John estaba diciéndole casi lo mismo a Pascale.

– ¡Oh, alors! -exclamaba Pascale, discutiendo con él-. ¿Y qué pasará si le rompe el corazón o lo utiliza?

– ¿Utilizarlo para qué? -dijo John, claramente irritado-. Mira, puedo imaginar destinos mucho peores que ser «utilizado» por una estrella de cine.

– Pues yo no. Robert es un hombre amable, cariñoso, decente y honorable… y muy inocente.

– Puede que ella también.

– Mon Dieu! Debes de estar bebido. O quizá es que tienes celos de él.

– ¡Por todos los santos! El pobre hombre estaba destrozado por la muerte de Anne. Déjalo que se divierta un poco.

– No con la mujer equivocada -dijo Pascale, con una mirada asesina.

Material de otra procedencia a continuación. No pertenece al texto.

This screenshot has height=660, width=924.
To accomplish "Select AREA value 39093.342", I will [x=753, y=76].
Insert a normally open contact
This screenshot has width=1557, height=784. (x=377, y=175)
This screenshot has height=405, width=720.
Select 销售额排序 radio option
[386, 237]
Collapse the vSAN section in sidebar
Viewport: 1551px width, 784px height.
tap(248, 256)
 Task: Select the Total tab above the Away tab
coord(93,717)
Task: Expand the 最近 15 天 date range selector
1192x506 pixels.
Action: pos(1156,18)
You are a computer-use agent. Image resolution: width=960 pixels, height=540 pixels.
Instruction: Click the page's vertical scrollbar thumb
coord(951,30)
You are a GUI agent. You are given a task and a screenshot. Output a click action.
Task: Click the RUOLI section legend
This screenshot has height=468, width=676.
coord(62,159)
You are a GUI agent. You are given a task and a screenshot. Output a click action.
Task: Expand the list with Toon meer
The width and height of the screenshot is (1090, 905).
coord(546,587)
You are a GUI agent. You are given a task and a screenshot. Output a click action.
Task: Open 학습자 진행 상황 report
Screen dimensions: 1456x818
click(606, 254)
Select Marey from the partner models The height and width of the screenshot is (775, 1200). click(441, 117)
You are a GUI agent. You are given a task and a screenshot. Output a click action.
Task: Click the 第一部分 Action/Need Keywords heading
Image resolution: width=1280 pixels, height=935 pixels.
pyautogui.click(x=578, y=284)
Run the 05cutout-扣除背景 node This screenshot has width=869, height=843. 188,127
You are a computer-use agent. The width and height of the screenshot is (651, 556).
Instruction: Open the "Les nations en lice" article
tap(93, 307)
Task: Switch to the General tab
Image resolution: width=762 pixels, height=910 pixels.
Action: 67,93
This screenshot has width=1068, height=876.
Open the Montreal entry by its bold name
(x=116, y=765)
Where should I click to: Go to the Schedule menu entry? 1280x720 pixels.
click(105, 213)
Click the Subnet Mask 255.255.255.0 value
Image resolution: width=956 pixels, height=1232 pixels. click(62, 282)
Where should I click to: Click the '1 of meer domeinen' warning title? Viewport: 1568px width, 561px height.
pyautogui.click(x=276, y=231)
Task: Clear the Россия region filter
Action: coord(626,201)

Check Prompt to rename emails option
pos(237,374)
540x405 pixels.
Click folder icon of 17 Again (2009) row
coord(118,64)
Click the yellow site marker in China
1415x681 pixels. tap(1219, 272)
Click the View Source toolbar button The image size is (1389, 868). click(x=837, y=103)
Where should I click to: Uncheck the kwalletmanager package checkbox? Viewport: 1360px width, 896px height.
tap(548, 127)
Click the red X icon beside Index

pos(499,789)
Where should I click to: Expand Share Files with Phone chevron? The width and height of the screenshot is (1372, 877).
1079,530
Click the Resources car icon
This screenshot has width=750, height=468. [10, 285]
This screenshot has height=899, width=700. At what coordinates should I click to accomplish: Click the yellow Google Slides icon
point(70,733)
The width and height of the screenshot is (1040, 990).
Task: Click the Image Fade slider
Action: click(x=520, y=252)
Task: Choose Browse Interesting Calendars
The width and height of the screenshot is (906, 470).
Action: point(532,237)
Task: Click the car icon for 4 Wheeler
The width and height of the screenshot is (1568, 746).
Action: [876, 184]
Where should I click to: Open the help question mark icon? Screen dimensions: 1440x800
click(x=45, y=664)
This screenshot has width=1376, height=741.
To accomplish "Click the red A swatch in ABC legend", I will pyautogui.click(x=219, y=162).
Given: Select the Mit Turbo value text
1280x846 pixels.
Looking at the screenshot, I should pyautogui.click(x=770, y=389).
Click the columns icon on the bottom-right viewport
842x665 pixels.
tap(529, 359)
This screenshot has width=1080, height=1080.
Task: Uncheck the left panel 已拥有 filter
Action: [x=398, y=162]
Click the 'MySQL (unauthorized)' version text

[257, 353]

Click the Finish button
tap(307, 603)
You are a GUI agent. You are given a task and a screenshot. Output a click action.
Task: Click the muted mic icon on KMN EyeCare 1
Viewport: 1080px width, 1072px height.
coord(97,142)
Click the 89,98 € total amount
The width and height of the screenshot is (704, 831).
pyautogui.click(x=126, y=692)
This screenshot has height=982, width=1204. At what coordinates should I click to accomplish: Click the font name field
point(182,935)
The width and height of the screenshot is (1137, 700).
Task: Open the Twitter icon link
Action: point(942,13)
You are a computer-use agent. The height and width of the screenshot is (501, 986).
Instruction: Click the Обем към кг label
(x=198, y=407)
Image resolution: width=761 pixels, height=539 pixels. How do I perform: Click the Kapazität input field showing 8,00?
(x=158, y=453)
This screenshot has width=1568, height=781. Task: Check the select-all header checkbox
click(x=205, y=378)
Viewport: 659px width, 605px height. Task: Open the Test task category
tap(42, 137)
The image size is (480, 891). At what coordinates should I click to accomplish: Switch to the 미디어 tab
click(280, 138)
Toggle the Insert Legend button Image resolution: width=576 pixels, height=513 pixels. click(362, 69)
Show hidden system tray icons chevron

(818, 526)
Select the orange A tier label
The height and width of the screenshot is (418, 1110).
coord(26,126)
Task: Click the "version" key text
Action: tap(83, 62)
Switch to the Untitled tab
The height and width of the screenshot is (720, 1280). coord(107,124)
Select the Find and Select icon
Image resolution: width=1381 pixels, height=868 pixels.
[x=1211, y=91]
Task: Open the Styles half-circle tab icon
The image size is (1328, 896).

– Déjale en paz. Es probable que no vuelva a verla. Estoy seguro de que un juez de tribunal, con sesenta y tres años a la espalda, no es su idea de pasaporte para un ardiente idilio. Quizá él dijera la verdad y son solo amigos.

– Tenemos que sacarlo de Nueva York y hacer que venga a Saint-Tropez -dijo ella, tajante.

Al oírla, John se echó a reír y no pudo resistir la tentación de tomarle el pelo.

– Puede que la lleve con él.

– Por encima de mi cadáver y del de Diana -replicó ella, con aire digno.

John se acostó, moviendo la cabeza con aire compasivo.

– Que Dios le ayude. La brigada antivicio está decidida a protegerlo, al pobre diablo. Por su bien, espero que no venga a Saint-Tropez.

– Tienes que convencerlo para que venga -dijo Pascale, mirando con aire implorante a su marido-. Se lo debemos a Anne, tenemos que protegerlo de esa mujer.

Al igual que Diana, se había convertido en una fanática de la noche a la mañana, empeñada en salvaguardar a su amigo.

– No te preocupes, habrá otras. Por lo menos, así lo espero por su bien. ¿Qué quieres que haga, que te consiga una muñeca de vudú para que puedas protegerlo? Estoy seguro de que podré encontrar una por ahí, en algún sitio.

– Pues consíguela -dijo Pascale, con aire digno y enfurecido-. Tenemos que hacer todo lo que podamos.

Ahora estaba investida de una misión sagrada y lo único que John podía hacer, mientras la rodeaba con el brazo en la cama, amplia y acogedora, era reírse de ella.